Collected data
▽

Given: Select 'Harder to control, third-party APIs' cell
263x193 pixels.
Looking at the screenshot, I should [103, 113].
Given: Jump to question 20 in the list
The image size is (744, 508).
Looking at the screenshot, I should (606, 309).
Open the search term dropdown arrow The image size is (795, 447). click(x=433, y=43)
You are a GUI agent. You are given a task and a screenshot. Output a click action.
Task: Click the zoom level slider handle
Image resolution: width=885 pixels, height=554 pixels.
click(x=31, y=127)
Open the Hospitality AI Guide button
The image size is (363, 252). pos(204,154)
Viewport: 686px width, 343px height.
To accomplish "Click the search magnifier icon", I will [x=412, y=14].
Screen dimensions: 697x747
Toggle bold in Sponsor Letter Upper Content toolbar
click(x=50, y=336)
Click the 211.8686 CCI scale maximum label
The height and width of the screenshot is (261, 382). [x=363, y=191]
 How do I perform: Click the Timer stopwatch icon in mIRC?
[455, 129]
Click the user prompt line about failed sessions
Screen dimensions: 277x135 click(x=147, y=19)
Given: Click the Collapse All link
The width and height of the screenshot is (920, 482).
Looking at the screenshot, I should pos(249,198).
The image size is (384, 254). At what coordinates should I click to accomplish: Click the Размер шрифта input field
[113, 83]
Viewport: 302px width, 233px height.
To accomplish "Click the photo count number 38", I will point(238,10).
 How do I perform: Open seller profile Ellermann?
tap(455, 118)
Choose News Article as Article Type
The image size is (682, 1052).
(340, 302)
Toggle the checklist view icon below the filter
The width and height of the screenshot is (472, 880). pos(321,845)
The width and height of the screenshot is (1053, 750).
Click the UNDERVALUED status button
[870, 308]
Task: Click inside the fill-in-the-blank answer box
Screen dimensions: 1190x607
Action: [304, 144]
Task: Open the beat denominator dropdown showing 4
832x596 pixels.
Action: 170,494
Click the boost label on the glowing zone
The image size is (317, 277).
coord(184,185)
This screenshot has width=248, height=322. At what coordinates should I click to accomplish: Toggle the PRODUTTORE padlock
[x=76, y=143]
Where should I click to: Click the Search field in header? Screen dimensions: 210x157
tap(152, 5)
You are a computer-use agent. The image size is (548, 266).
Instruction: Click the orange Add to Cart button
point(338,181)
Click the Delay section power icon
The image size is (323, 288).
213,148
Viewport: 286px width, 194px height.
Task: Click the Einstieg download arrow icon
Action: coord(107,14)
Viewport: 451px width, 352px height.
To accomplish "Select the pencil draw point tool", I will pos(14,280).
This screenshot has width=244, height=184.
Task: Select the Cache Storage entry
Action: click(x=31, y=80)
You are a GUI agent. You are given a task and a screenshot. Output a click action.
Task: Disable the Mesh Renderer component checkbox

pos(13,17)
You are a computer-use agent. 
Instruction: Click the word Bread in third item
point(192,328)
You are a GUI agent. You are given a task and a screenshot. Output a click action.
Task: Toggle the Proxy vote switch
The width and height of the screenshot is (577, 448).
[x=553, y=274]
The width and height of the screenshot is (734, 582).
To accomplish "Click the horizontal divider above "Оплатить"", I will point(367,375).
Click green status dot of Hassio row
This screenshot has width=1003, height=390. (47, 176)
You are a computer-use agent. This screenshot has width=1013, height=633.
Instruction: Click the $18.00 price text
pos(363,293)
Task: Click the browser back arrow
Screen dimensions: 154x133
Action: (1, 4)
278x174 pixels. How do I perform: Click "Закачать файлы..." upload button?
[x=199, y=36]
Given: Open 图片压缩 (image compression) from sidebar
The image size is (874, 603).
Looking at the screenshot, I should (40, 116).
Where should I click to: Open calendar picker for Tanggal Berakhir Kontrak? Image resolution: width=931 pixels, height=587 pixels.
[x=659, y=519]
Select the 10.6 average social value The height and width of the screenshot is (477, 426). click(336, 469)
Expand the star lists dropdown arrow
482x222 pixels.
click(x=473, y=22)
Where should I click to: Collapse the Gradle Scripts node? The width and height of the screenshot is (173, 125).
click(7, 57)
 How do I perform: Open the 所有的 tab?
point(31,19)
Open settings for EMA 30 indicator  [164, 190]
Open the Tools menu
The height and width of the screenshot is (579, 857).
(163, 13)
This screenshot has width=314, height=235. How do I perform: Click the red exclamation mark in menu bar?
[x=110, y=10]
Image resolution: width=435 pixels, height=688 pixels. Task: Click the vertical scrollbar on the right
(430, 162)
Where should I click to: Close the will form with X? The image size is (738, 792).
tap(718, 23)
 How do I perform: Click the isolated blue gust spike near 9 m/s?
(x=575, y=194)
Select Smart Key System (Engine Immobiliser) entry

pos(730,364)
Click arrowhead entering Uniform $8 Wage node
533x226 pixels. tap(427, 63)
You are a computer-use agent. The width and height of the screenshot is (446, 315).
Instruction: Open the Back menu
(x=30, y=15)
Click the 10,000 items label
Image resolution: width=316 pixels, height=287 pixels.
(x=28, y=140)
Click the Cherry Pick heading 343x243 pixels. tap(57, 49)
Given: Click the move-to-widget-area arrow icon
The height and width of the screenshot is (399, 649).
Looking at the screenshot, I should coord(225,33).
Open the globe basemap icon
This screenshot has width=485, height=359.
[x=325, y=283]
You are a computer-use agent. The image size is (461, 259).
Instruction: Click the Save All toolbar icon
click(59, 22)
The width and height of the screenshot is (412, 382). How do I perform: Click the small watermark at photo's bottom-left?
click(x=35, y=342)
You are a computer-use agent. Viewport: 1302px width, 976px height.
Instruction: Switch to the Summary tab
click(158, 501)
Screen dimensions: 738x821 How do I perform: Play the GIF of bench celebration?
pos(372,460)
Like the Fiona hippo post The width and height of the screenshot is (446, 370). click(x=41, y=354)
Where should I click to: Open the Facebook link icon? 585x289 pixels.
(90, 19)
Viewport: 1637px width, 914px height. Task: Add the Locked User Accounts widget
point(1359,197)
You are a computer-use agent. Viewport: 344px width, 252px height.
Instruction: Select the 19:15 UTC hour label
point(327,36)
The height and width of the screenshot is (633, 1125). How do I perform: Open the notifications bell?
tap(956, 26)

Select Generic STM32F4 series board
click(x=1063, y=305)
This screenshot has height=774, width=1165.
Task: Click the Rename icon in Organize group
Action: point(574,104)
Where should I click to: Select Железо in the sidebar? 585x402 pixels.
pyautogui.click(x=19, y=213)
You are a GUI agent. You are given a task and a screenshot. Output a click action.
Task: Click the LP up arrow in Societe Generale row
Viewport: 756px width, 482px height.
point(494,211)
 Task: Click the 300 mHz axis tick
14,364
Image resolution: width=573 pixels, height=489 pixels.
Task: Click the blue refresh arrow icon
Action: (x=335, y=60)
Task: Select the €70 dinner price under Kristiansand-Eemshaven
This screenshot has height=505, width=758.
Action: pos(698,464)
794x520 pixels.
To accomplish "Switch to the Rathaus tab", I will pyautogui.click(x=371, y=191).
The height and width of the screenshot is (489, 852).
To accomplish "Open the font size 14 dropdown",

△

### [Required work]
Repeat every line of the records, exactly as given.

### [Solution to this exercise]
Given: Select 'Harder to control, third-party APIs' cell
263x193 pixels.
Looking at the screenshot, I should [103, 113].
Given: Jump to question 20 in the list
The image size is (744, 508).
Looking at the screenshot, I should (606, 309).
Open the search term dropdown arrow The image size is (795, 447). click(x=433, y=43)
You are a GUI agent. You are given a task and a screenshot. Output a click action.
Task: Click the zoom level slider handle
Image resolution: width=885 pixels, height=554 pixels.
click(x=31, y=127)
Open the Hospitality AI Guide button
The image size is (363, 252). pos(204,154)
Viewport: 686px width, 343px height.
To accomplish "Click the search magnifier icon", I will [x=412, y=14].
Screen dimensions: 697x747
Toggle bold in Sponsor Letter Upper Content toolbar
click(x=50, y=336)
Click the 211.8686 CCI scale maximum label
The height and width of the screenshot is (261, 382). [x=363, y=191]
 How do I perform: Click the Timer stopwatch icon in mIRC?
[455, 129]
Click the user prompt line about failed sessions
Screen dimensions: 277x135 click(x=147, y=19)
Given: Click the Collapse All link
The width and height of the screenshot is (920, 482).
Looking at the screenshot, I should pos(249,198).
The image size is (384, 254). At what coordinates should I click to accomplish: Click the Размер шрифта input field
[113, 83]
Viewport: 302px width, 233px height.
To accomplish "Click the photo count number 38", I will point(238,10).
 How do I perform: Open seller profile Ellermann?
tap(455, 118)
Choose News Article as Article Type
The image size is (682, 1052).
(340, 302)
Toggle the checklist view icon below the filter
The width and height of the screenshot is (472, 880). pos(321,845)
The width and height of the screenshot is (1053, 750).
Click the UNDERVALUED status button
[870, 308]
Task: Click inside the fill-in-the-blank answer box
Screen dimensions: 1190x607
Action: [304, 144]
Task: Open the beat denominator dropdown showing 4
832x596 pixels.
Action: 170,494
Click the boost label on the glowing zone
The image size is (317, 277).
coord(184,185)
This screenshot has width=248, height=322. At what coordinates should I click to accomplish: Toggle the PRODUTTORE padlock
[x=76, y=143]
Where should I click to: Click the Search field in header? Screen dimensions: 210x157
tap(152, 5)
You are a computer-use agent. The image size is (548, 266).
Instruction: Click the orange Add to Cart button
point(338,181)
Click the Delay section power icon
The image size is (323, 288).
213,148
Viewport: 286px width, 194px height.
Task: Click the Einstieg download arrow icon
Action: coord(107,14)
Viewport: 451px width, 352px height.
To accomplish "Select the pencil draw point tool", I will pos(14,280).
This screenshot has width=244, height=184.
Task: Select the Cache Storage entry
Action: click(x=31, y=80)
You are a GUI agent. You are given a task and a screenshot. Output a click action.
Task: Disable the Mesh Renderer component checkbox

pos(13,17)
You are a computer-use agent. 
Instruction: Click the word Bread in third item
point(192,328)
You are a GUI agent. You are given a task and a screenshot. Output a click action.
Task: Toggle the Proxy vote switch
The width and height of the screenshot is (577, 448).
[x=553, y=274]
The width and height of the screenshot is (734, 582).
To accomplish "Click the horizontal divider above "Оплатить"", I will point(367,375).
Click green status dot of Hassio row
This screenshot has width=1003, height=390. (47, 176)
You are a computer-use agent. This screenshot has width=1013, height=633.
Instruction: Click the $18.00 price text
pos(363,293)
Task: Click the browser back arrow
Screen dimensions: 154x133
Action: (1, 4)
278x174 pixels. How do I perform: Click "Закачать файлы..." upload button?
[x=199, y=36]
Given: Open 图片压缩 (image compression) from sidebar
The image size is (874, 603).
Looking at the screenshot, I should (40, 116).
Where should I click to: Open calendar picker for Tanggal Berakhir Kontrak? Image resolution: width=931 pixels, height=587 pixels.
[x=659, y=519]
Select the 10.6 average social value The height and width of the screenshot is (477, 426). click(336, 469)
Expand the star lists dropdown arrow
482x222 pixels.
click(x=473, y=22)
Where should I click to: Collapse the Gradle Scripts node? The width and height of the screenshot is (173, 125).
click(7, 57)
 How do I perform: Open the 所有的 tab?
point(31,19)
Open settings for EMA 30 indicator  [164, 190]
Open the Tools menu
The height and width of the screenshot is (579, 857).
(163, 13)
This screenshot has width=314, height=235. How do I perform: Click the red exclamation mark in menu bar?
[x=110, y=10]
Image resolution: width=435 pixels, height=688 pixels. Task: Click the vertical scrollbar on the right
(430, 162)
Where should I click to: Close the will form with X? The image size is (738, 792).
tap(718, 23)
 How do I perform: Click the isolated blue gust spike near 9 m/s?
(x=575, y=194)
Select Smart Key System (Engine Immobiliser) entry

pos(730,364)
Click arrowhead entering Uniform $8 Wage node
533x226 pixels. tap(427, 63)
You are a computer-use agent. The width and height of the screenshot is (446, 315).
Instruction: Open the Back menu
(x=30, y=15)
Click the 10,000 items label
Image resolution: width=316 pixels, height=287 pixels.
(x=28, y=140)
Click the Cherry Pick heading 343x243 pixels. tap(57, 49)
Given: Click the move-to-widget-area arrow icon
The height and width of the screenshot is (399, 649).
Looking at the screenshot, I should coord(225,33).
Open the globe basemap icon
This screenshot has width=485, height=359.
[x=325, y=283]
You are a computer-use agent. The image size is (461, 259).
Instruction: Click the Save All toolbar icon
click(59, 22)
The width and height of the screenshot is (412, 382). How do I perform: Click the small watermark at photo's bottom-left?
click(x=35, y=342)
You are a computer-use agent. Viewport: 1302px width, 976px height.
Instruction: Switch to the Summary tab
click(158, 501)
Screen dimensions: 738x821 How do I perform: Play the GIF of bench celebration?
pos(372,460)
Like the Fiona hippo post The width and height of the screenshot is (446, 370). click(x=41, y=354)
Where should I click to: Open the Facebook link icon? 585x289 pixels.
(90, 19)
Viewport: 1637px width, 914px height. Task: Add the Locked User Accounts widget
point(1359,197)
You are a computer-use agent. Viewport: 344px width, 252px height.
Instruction: Select the 19:15 UTC hour label
point(327,36)
The height and width of the screenshot is (633, 1125). How do I perform: Open the notifications bell?
tap(956, 26)

Select Generic STM32F4 series board
click(x=1063, y=305)
This screenshot has height=774, width=1165.
Task: Click the Rename icon in Organize group
Action: point(574,104)
Where should I click to: Select Железо in the sidebar? 585x402 pixels.
pyautogui.click(x=19, y=213)
You are a GUI agent. You are given a task and a screenshot. Output a click action.
Task: Click the LP up arrow in Societe Generale row
Viewport: 756px width, 482px height.
point(494,211)
 Task: Click the 300 mHz axis tick
14,364
Image resolution: width=573 pixels, height=489 pixels.
Task: Click the blue refresh arrow icon
Action: (x=335, y=60)
Task: Select the €70 dinner price under Kristiansand-Eemshaven
This screenshot has height=505, width=758.
Action: pos(698,464)
794x520 pixels.
To accomplish "Switch to the Rathaus tab", I will pyautogui.click(x=371, y=191).
The height and width of the screenshot is (489, 852).
To accomplish "Open the font size 14 dropdown",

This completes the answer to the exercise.